### RECORDS
++++++++++

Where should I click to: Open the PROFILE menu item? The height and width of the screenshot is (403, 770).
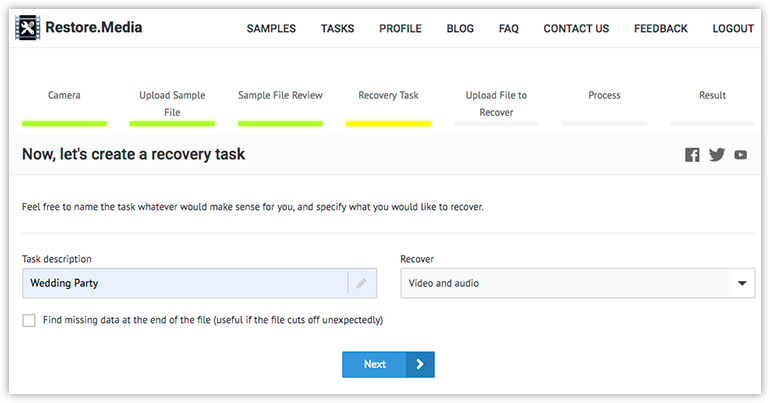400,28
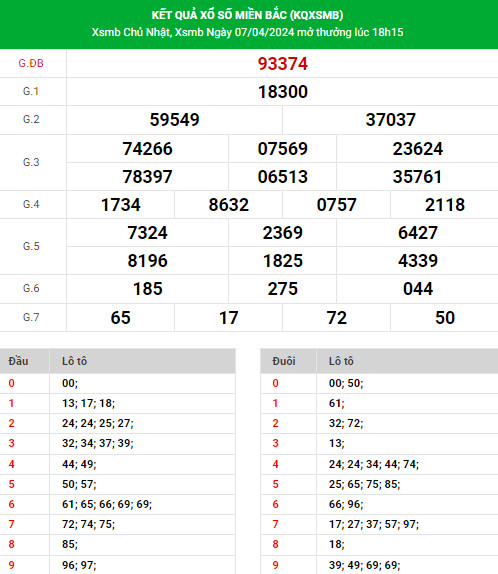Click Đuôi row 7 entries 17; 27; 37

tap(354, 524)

++++++++++

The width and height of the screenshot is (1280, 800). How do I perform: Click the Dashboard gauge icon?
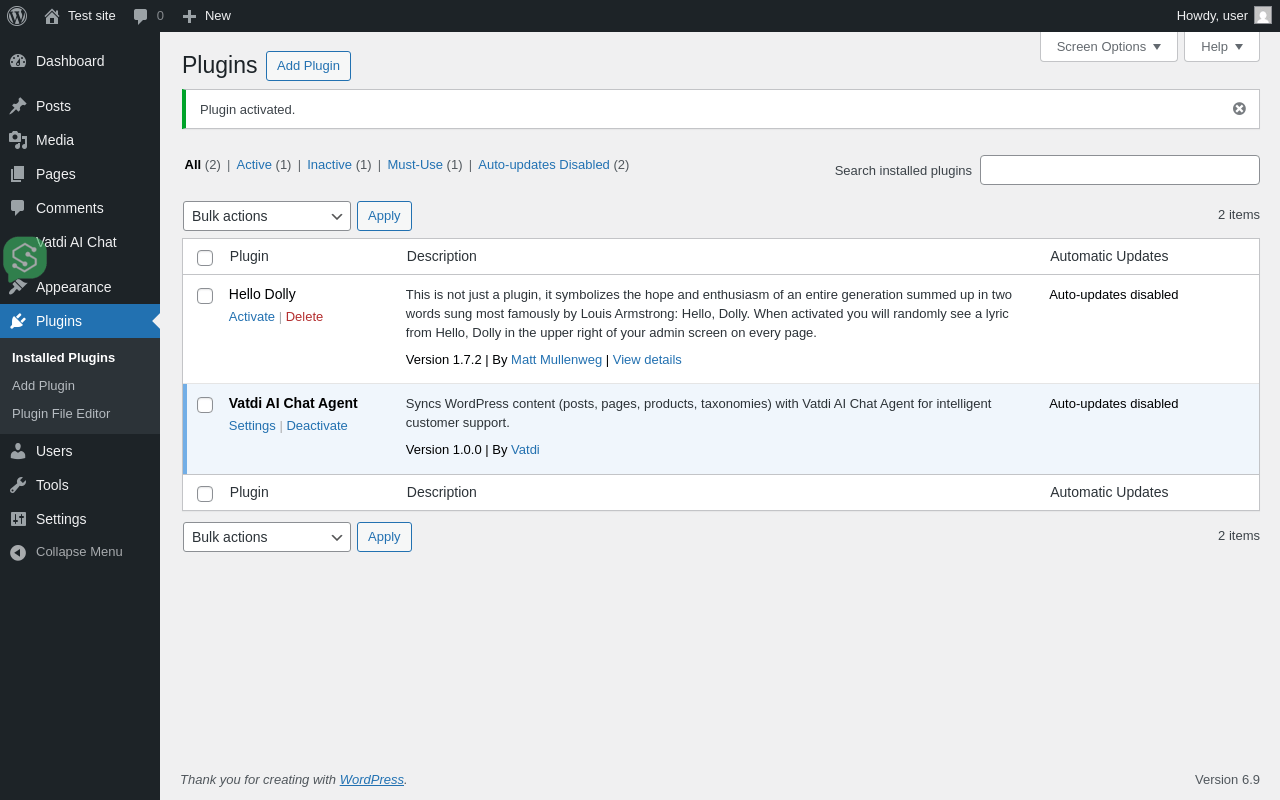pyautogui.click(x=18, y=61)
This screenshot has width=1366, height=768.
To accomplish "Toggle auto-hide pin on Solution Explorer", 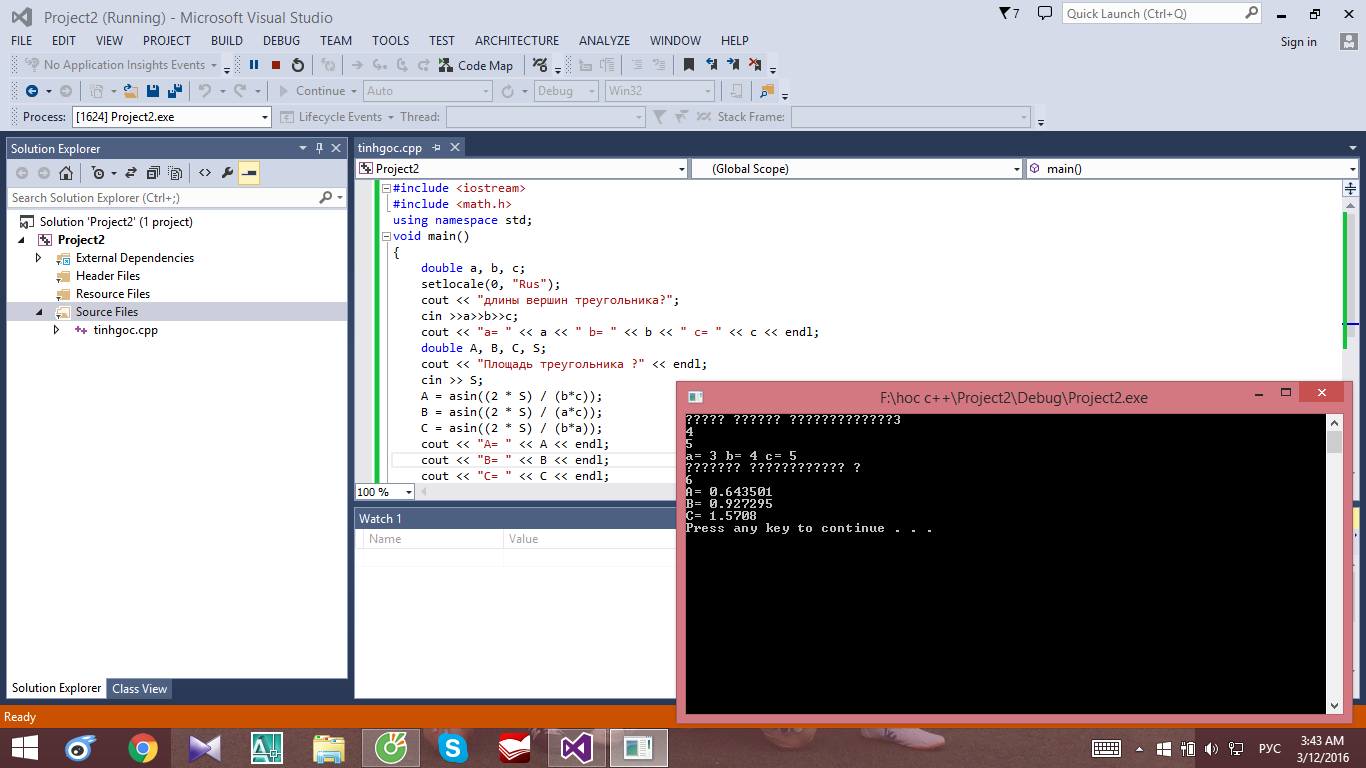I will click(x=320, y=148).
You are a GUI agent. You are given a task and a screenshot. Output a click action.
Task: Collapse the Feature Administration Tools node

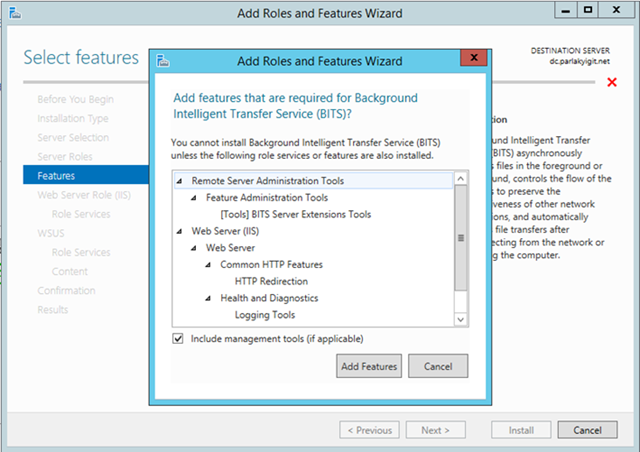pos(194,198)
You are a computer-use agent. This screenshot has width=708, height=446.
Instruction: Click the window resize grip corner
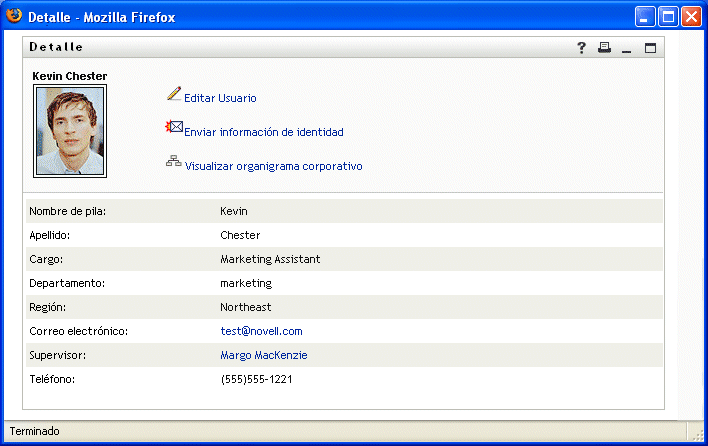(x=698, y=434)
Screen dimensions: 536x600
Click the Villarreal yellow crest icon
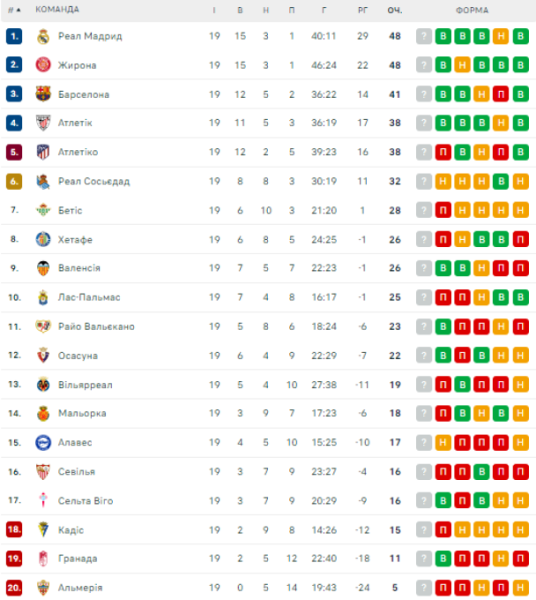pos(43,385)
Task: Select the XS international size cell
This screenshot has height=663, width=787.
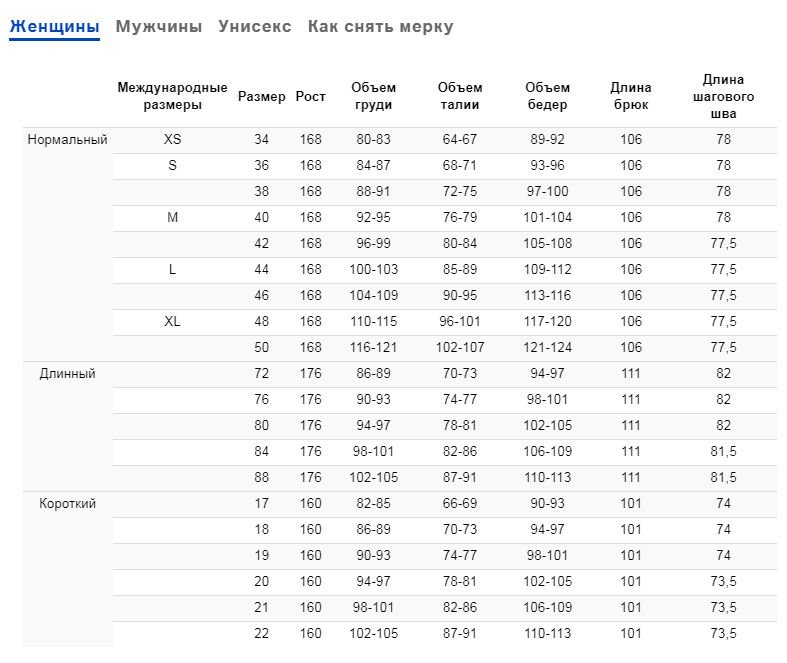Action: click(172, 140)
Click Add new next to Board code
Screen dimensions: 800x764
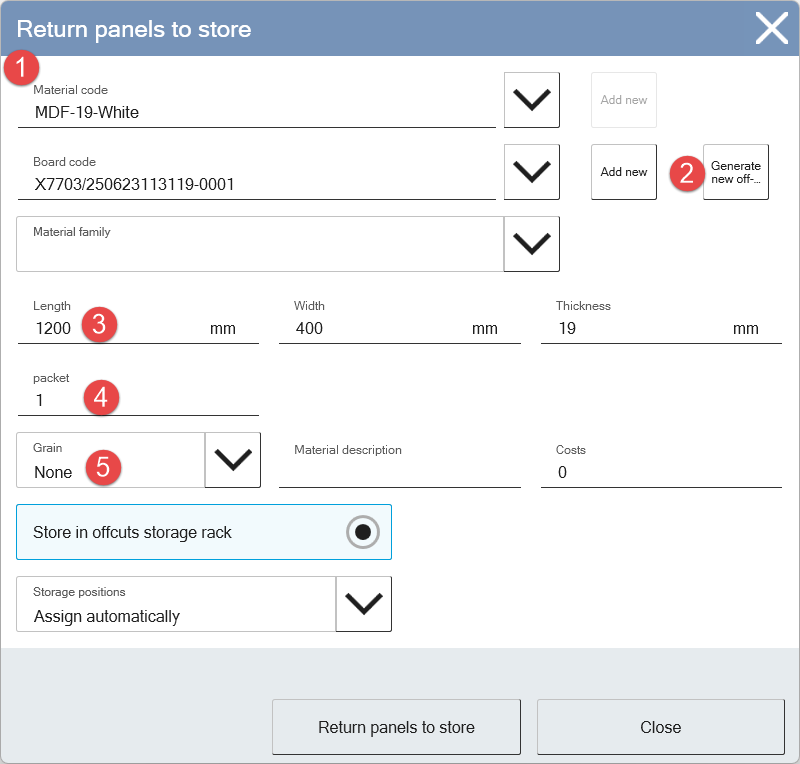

++++++++++

Only the lines starting at the one that includes "Screen dimensions: 536x600" and ending at the one that includes "Screen dimensions: 800x764" should be retyped, exactly, from the records above; no pictures.

Screen dimensions: 536x600
Click the Villarreal yellow crest icon
pos(43,385)
Task: Select the XS international size cell
This screenshot has height=663, width=787.
Action: click(172, 140)
Click Add new next to Board code
Screen dimensions: 800x764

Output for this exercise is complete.